(Data records)

####

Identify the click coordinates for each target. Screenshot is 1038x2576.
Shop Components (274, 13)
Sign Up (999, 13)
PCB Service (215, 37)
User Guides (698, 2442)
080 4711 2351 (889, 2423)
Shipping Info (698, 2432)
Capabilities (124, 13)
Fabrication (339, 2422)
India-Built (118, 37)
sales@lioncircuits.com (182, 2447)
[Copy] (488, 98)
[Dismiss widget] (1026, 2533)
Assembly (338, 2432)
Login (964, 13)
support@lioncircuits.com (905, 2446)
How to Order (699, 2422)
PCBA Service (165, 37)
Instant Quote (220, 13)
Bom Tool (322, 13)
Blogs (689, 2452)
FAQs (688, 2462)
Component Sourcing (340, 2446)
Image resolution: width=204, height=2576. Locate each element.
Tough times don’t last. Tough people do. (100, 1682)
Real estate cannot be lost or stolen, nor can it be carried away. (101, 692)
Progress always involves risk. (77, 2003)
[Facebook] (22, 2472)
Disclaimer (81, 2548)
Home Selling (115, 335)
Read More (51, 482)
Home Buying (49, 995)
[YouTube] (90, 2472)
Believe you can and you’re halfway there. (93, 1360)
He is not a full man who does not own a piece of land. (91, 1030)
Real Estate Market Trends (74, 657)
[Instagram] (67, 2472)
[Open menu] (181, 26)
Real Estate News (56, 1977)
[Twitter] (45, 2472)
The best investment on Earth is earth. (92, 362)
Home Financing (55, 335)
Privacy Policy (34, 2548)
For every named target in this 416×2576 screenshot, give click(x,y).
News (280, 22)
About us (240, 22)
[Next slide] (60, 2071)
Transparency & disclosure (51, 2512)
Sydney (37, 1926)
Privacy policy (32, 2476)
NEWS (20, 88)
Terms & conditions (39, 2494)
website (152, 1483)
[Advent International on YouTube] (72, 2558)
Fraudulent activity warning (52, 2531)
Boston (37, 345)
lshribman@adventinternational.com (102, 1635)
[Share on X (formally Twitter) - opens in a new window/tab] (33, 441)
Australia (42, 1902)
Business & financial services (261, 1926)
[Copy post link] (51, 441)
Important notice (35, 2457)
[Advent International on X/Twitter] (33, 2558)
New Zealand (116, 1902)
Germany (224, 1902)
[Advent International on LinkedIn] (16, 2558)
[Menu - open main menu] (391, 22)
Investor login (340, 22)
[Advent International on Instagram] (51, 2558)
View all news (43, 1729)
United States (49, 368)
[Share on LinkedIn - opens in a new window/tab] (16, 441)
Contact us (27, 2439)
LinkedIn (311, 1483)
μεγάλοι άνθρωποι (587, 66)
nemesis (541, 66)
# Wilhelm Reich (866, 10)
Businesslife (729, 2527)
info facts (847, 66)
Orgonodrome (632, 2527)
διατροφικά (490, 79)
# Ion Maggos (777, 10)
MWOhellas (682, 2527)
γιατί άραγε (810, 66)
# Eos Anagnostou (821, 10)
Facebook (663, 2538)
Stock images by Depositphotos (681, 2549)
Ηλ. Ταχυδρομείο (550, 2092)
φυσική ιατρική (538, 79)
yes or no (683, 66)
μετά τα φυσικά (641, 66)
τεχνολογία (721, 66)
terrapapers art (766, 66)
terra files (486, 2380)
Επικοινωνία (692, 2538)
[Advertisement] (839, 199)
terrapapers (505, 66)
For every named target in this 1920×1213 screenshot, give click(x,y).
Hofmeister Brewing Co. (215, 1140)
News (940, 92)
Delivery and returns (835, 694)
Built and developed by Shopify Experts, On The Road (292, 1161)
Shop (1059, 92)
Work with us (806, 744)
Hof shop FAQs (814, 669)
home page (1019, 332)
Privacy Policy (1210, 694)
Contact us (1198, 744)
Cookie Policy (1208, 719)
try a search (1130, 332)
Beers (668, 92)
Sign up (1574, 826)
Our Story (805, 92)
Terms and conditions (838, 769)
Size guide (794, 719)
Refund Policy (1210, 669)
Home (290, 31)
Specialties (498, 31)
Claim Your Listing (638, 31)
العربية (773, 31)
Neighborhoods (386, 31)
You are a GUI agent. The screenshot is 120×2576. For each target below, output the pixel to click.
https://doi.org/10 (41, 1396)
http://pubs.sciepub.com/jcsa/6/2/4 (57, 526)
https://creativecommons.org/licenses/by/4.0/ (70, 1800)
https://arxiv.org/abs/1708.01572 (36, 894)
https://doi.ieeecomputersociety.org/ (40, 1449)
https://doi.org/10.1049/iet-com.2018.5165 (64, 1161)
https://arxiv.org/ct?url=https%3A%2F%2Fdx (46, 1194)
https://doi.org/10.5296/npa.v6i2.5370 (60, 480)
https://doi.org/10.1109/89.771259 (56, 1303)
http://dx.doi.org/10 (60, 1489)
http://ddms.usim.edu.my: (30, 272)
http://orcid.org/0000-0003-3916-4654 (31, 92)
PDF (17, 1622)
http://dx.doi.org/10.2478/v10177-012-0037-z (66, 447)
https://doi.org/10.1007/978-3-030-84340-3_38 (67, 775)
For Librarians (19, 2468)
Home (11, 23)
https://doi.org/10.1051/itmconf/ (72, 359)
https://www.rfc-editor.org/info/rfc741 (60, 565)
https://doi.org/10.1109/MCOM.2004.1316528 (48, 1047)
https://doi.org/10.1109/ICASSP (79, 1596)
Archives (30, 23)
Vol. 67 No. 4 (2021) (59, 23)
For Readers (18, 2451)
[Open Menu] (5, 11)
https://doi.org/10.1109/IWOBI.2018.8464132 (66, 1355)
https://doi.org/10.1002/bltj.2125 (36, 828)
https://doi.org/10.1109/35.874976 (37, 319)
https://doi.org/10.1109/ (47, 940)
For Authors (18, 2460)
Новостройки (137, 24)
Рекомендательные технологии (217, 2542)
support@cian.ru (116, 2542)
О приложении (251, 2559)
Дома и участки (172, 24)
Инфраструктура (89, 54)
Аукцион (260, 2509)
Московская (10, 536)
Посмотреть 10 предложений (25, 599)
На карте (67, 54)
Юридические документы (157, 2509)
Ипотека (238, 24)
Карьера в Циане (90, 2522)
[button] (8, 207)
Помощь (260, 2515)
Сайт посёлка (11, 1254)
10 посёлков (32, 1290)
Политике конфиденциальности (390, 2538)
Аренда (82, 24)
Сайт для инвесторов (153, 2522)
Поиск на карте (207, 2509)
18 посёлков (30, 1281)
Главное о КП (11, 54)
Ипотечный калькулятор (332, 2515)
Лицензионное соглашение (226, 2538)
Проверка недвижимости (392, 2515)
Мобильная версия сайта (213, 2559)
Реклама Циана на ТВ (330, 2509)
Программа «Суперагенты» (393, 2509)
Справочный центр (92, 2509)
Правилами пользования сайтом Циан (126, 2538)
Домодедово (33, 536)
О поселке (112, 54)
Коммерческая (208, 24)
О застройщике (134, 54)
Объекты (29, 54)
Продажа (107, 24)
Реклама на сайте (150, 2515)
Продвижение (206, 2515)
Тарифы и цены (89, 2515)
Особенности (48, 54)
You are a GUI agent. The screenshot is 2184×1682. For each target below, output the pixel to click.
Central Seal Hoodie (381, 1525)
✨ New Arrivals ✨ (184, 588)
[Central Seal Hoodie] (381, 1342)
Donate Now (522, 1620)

####

* The task
All that is needed is the opening run of the data, given again exactly: please include every line from the first through the line with "nemesis (541, 66)", both ends kept.

* Final answer
Identify the click coordinates for each target. Screenshot is 1038x2576.
Shop Components (274, 13)
Sign Up (999, 13)
PCB Service (215, 37)
User Guides (698, 2442)
080 4711 2351 (889, 2423)
Shipping Info (698, 2432)
Capabilities (124, 13)
Fabrication (339, 2422)
India-Built (118, 37)
sales@lioncircuits.com (182, 2447)
[Copy] (488, 98)
[Dismiss widget] (1026, 2533)
Assembly (338, 2432)
Login (964, 13)
support@lioncircuits.com (905, 2446)
How to Order (699, 2422)
PCBA Service (165, 37)
Instant Quote (220, 13)
Bom Tool (322, 13)
Blogs (689, 2452)
FAQs (688, 2462)
Component Sourcing (340, 2446)
Image resolution: width=204, height=2576. Locate each element.
Tough times don’t last. Tough people do. (100, 1682)
Real estate cannot be lost or stolen, nor can it be carried away. (101, 692)
Progress always involves risk. (77, 2003)
[Facebook] (22, 2472)
Disclaimer (81, 2548)
Home Selling (115, 335)
Read More (51, 482)
Home Buying (49, 995)
[YouTube] (90, 2472)
Believe you can and you’re halfway there. (93, 1360)
He is not a full man who does not own a piece of land. (91, 1030)
Real Estate Market Trends (74, 657)
[Instagram] (67, 2472)
[Open menu] (181, 26)
Real Estate News (56, 1977)
[Twitter] (45, 2472)
The best investment on Earth is earth. (92, 362)
Home Financing (55, 335)
Privacy Policy (34, 2548)
For every named target in this 416×2576 screenshot, give click(x,y).
News (280, 22)
About us (240, 22)
[Next slide] (60, 2071)
Transparency & disclosure (51, 2512)
Sydney (37, 1926)
Privacy policy (32, 2476)
NEWS (20, 88)
Terms & conditions (39, 2494)
website (152, 1483)
[Advent International on YouTube] (72, 2558)
Fraudulent activity warning (52, 2531)
Boston (37, 345)
lshribman@adventinternational.com (102, 1635)
[Share on X (formally Twitter) - opens in a new window/tab] (33, 441)
Australia (42, 1902)
Business & financial services (261, 1926)
[Copy post link] (51, 441)
Important notice (35, 2457)
[Advent International on X/Twitter] (33, 2558)
New Zealand (116, 1902)
Germany (224, 1902)
[Advent International on LinkedIn] (16, 2558)
[Menu - open main menu] (391, 22)
Investor login (340, 22)
[Advent International on Instagram] (51, 2558)
View all news (43, 1729)
United States (49, 368)
[Share on LinkedIn - opens in a new window/tab] (16, 441)
Contact us (27, 2439)
LinkedIn (311, 1483)
μεγάλοι άνθρωποι (587, 66)
nemesis (541, 66)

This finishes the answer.